Jess Melvin memberi argumentasi mengapa serangan terhadap PKI dimulai di Aceh. Alasan pertama, kata dia, karena militer memiliki kekuatan yang sangat kuat di Sumatera. Alasan kedua karena kepemimpinan militer di Aceh sangat terkonsolidasi dan tidak simpatik terhadap PKI. Komandan militer provinsi, Ishak Djuarsa pun sangat antikomunis. Dia diangkat setelah kampanye PKI dan PNI yang disengaja telah memaksakan pengunduran diri mantan Gubernur Aceh, Ali Hasjmy, dan mantan Panglima Militer, M. Jasin, pada tahun 1962. Kedua orang itu dituduh oleh PKI dan PNI karena terlalu akomodatif terhadap mantan anggota Darul Islam di provinsi ini.

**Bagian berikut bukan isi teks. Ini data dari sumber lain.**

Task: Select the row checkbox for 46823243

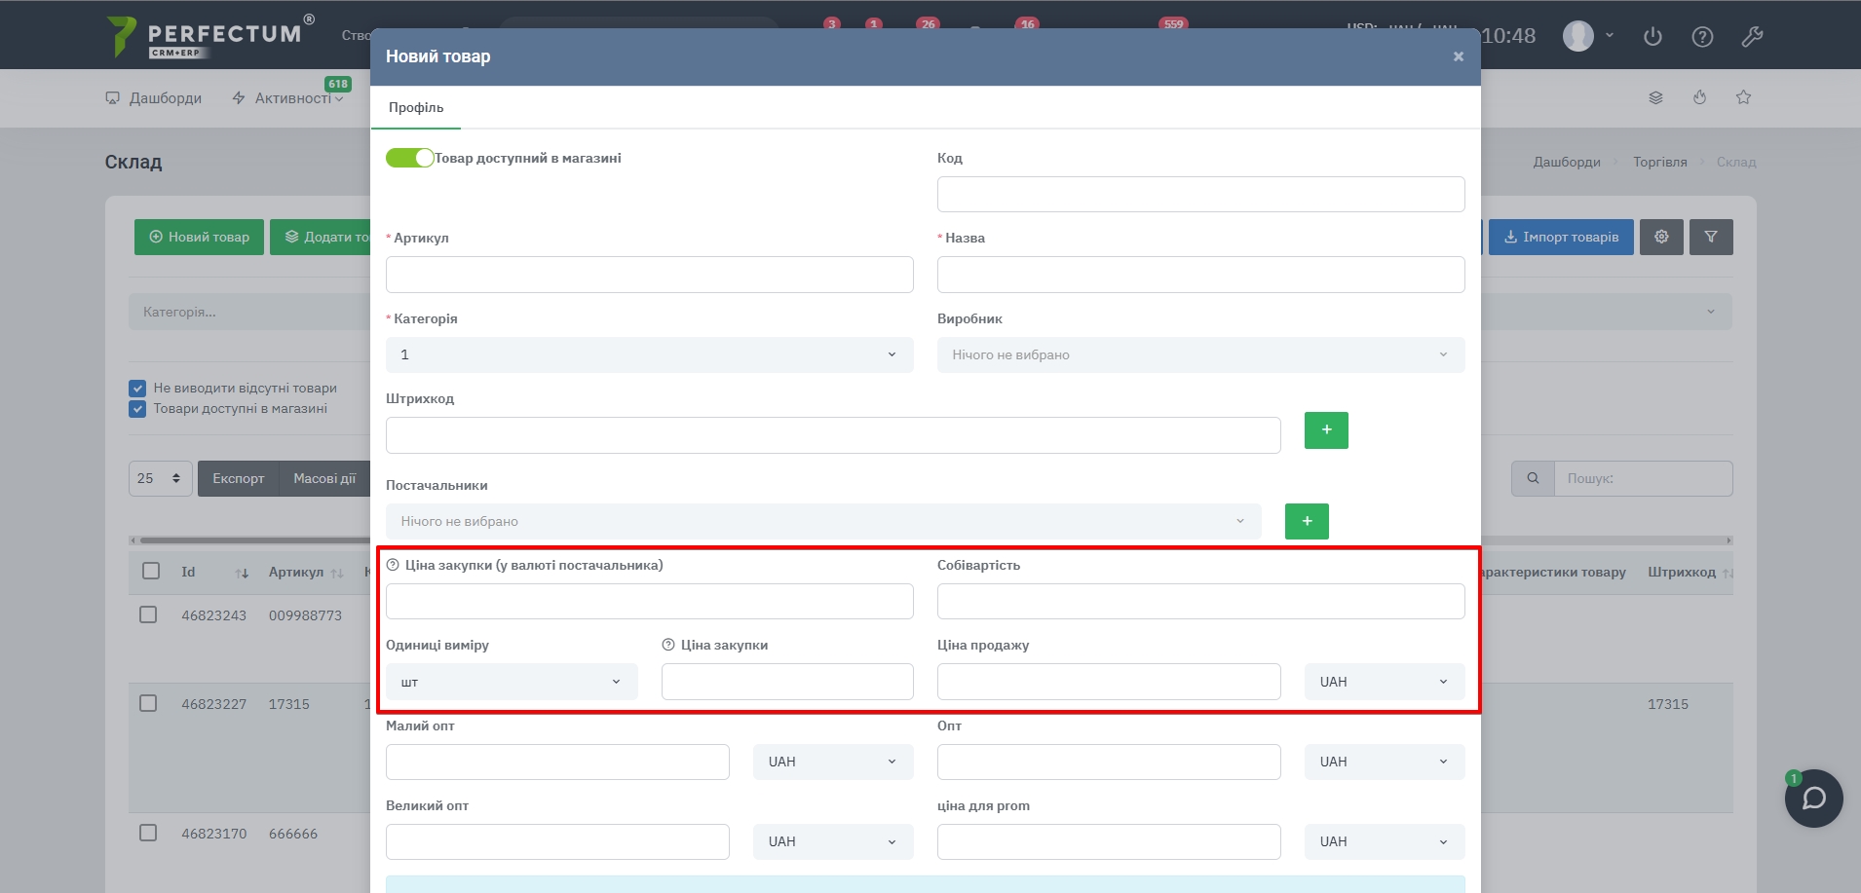Action: tap(148, 614)
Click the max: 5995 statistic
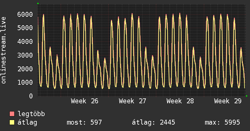The image size is (250, 131). [222, 122]
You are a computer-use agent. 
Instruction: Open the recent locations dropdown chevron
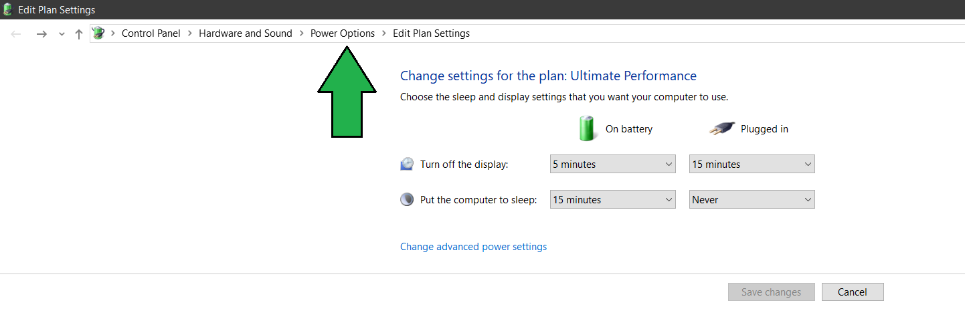tap(62, 34)
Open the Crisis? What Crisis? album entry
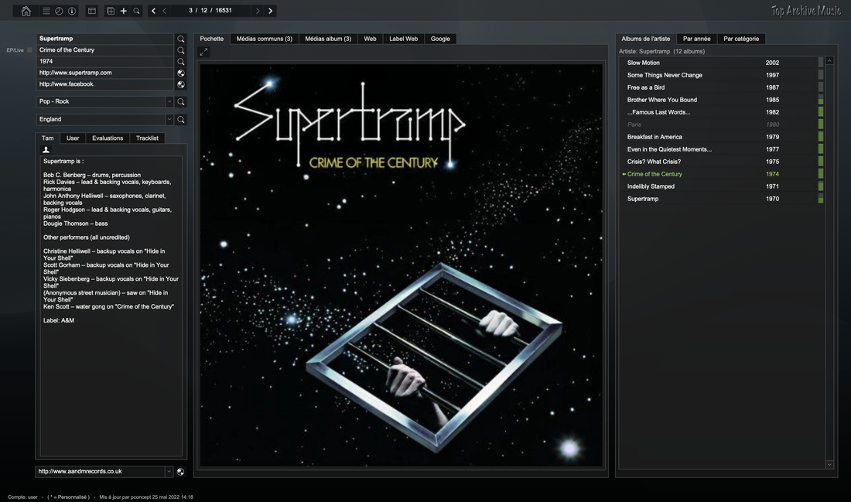851x502 pixels. tap(654, 162)
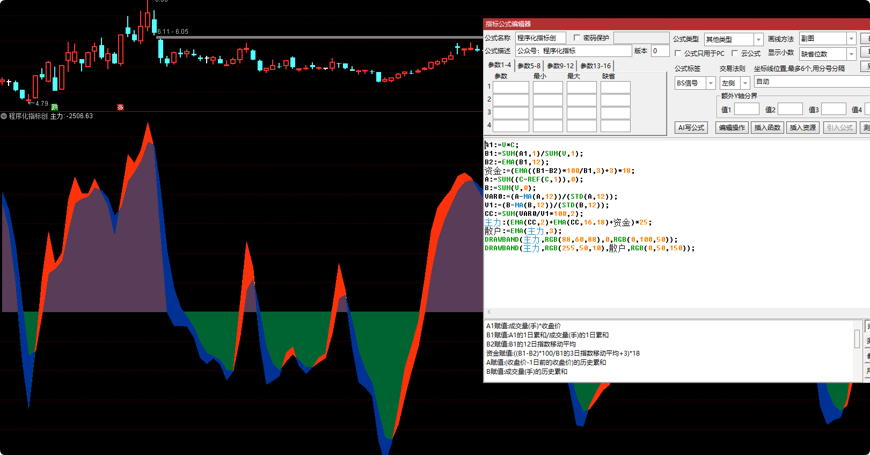Expand the 画线方法 dropdown showing 副图

click(x=851, y=39)
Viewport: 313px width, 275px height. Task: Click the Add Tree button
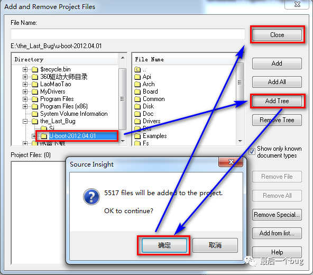[277, 101]
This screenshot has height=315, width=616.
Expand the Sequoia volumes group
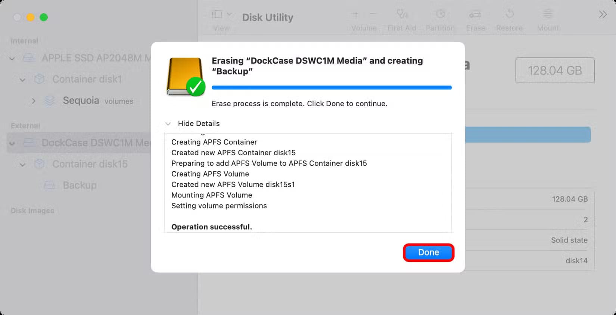point(34,101)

Pemecatan jasin menciptakan permusuhan antara pimpinan militer dan PKI di Aceh, meskipun PKI sedang tumbuh dalam ukuran dan popularitas di provinsi itu pada saat ini. 
“Ketika Soeharto mulai bergerak melawan PKI sejak pagi 1 Oktober, baik Mokoginta dan Djuarsa sangat mendukung,” kata dia.
Mereka menggunakan kekuatan darurat militer mereka untuk memobilisasi struktur pemerintahan militer dan sipil untuk mendukung serangan Soeharto terhadap PKI. Dalam banyak hal, Aceh menjadi ujian bagi serangan militer secara nasional.

Atas temuan Melvin ini, peneliti International People Tribunal 65 (IPT’65) Sri Lestari Wahyuningroem menilai temuan tersebut sangat bisa dibuktikan. Sebab menurut dia, ada bukti-bukti fisik yang ditemukan dan menunjukkan rantai komando keterlibatan langsung TNI Angkatan Darat dalam desain dan eksekusi kejahatan HAM berat terhadap warga sipil.
“Menariknya lagi, dokumen-dokumen ini berisikan informasi yang banyak kesamaannya dengan kesaksian-kesasian baik korban maupun pelaku dari masyarakat sipil,” kata Sri. 
Namun ia khawatir adanya potensi penghilangan bukti-bukti yang membesar. Selama ini, pemerintah selalu menyebut bahwa peristiwa G30S 1965 muncul atas gerakan spontan masyarakat. 
“Tak menutup kemungkinan ada pemusnahan dokumen dan arsip seputar peristiwa 1965,” ujarnya. 
Karena itu, menurut Sri, pemerintah dan TNI seharusnya wajib membuka arsip-arsip lama kepada publik jika memang mereka merasa tidak bersalah dalam pemusnahan anggota PKI.